Paul Mersmann: Schattenstücke l Kleine Theorien und Schattenstücke (7-5)

Ich komme hier an die erste Schilderung dieses Schattens, den der junge Mann vom Fenster seines Zimmers in Berstenrode in so großer Erregung entdeckt hat. Das Ding war ihm in einem Brief an Englschall „ein dunkelseitiger, schwarz umsäumter, wohlgeneigter, wohl geeigneter deutscher Stoff, in naher Verwandtschaft zu den Hoffnungen älterer Schriften bis weit über Hölderlin in die doppelt gesteppte Reichs- und Reihenfinsternis Fischarts“. Dazu will nun auch ich hinzufügen, daß „wir“, die durchschüttelten Hochvertrauten und Verborgenen, lange ohne Kenntnis dieser mächtigen Schattenerscheinung auf unseren Straßen geblieben sind.

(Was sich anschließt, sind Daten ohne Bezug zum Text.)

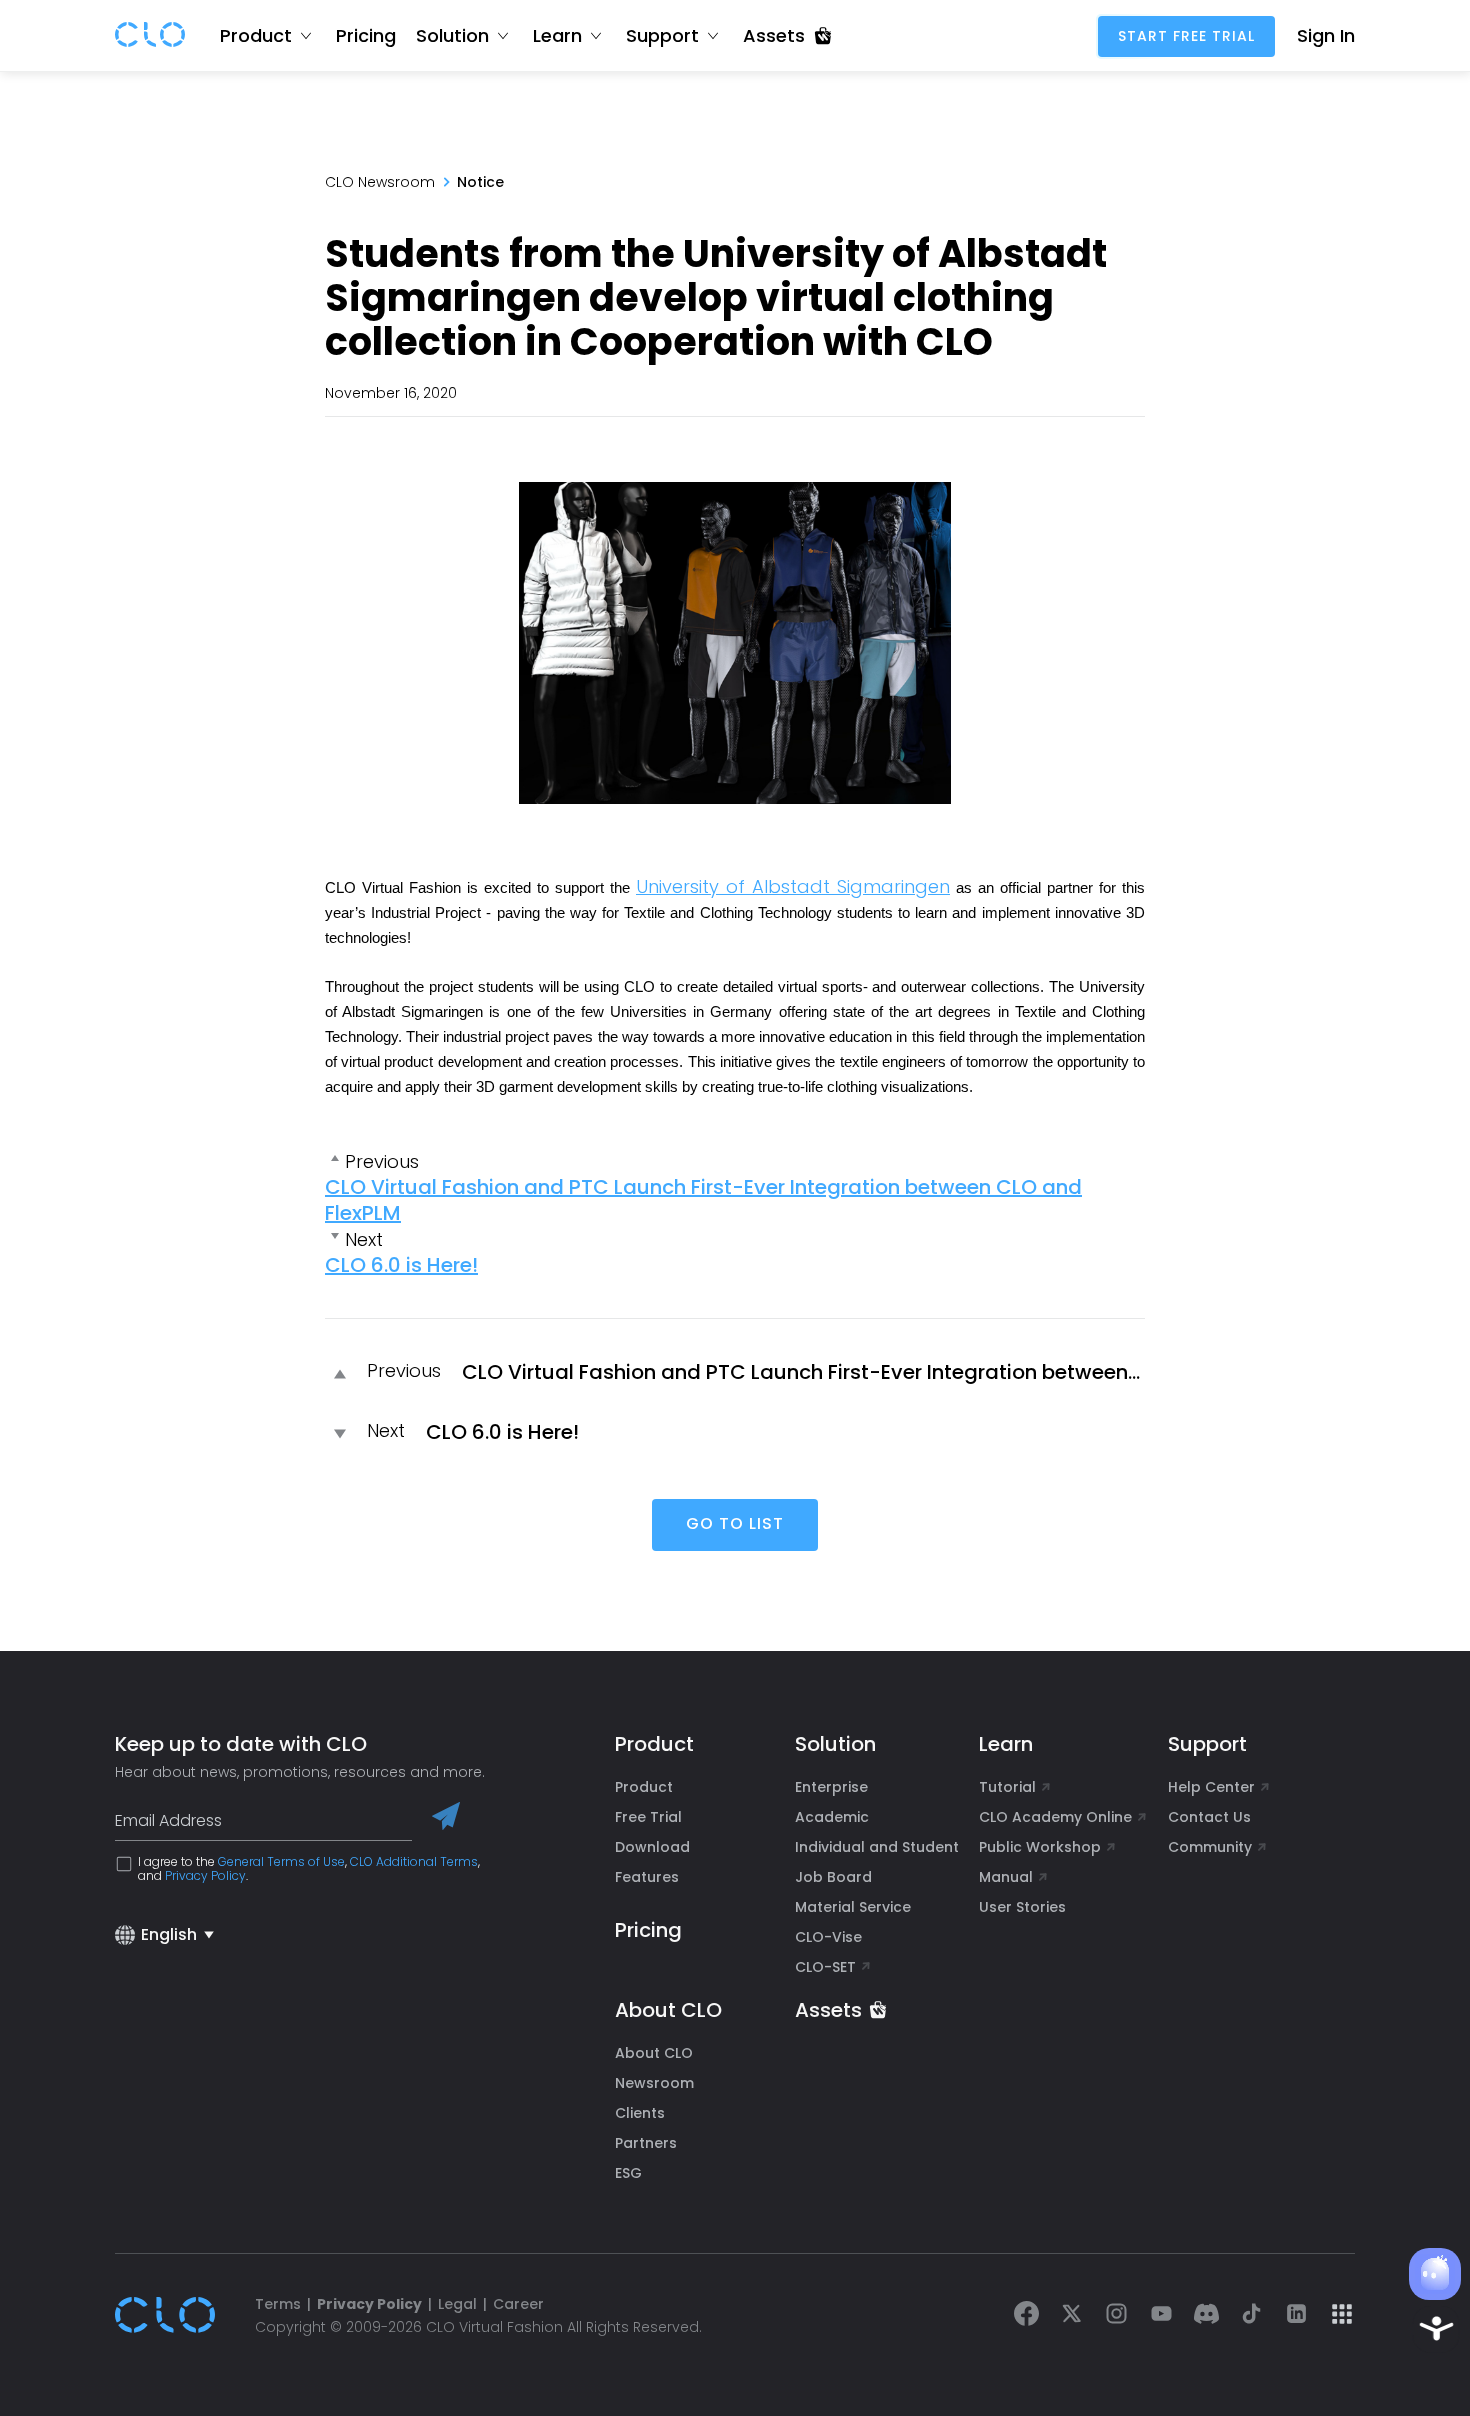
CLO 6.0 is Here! (401, 1265)
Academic (832, 1817)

Durch die Entdeckung von Berstenrode bin ich ganz plötzlich, ganz unversehens und kaleidoskopisch genug, auf die neue mondkalte Spur im Abdruck uralter Worte gestoßen. Sie hat sich über Straßen und Landschaften gelegt, um die bisherige Heilsformel von der dumm gewordenen, photographischen Wirklichkeit endgültig in Frage zu stellen.

Und nun erscheint über unserem Bethlehem ein solcher Schatten, die Wiedergeburt der Nacht, ohne Beteiligung der gefährlichen Sonne. Allerdings auch ohne ein Zeichen der Sterne, nichts als Buchstaben und ferne Sätze an meiner Zimmerdecke, sie begleiten sein Wesen auf unseren Straßen. Etwa so, wie das berühmte „Alles in einem“.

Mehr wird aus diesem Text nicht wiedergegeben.